[WHAT YOU WILL DO] Format every line of the records below as a numbered list, leaving out any blank lines.
# # # # #
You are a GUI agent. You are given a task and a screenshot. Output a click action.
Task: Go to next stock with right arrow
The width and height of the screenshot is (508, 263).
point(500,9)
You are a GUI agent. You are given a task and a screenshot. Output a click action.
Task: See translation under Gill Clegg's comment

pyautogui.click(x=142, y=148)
# # # # #
[SOLUTION TO THE EXERCISE]
1. You are a GUI agent. You are given a task and a screenshot. Output a click action.
2. Task: Go to next stock with right arrow
3. The width and height of the screenshot is (508, 263).
4. point(500,9)
5. You are a GUI agent. You are given a task and a screenshot. Output a click action.
6. Task: See translation under Gill Clegg's comment
7. pyautogui.click(x=142, y=148)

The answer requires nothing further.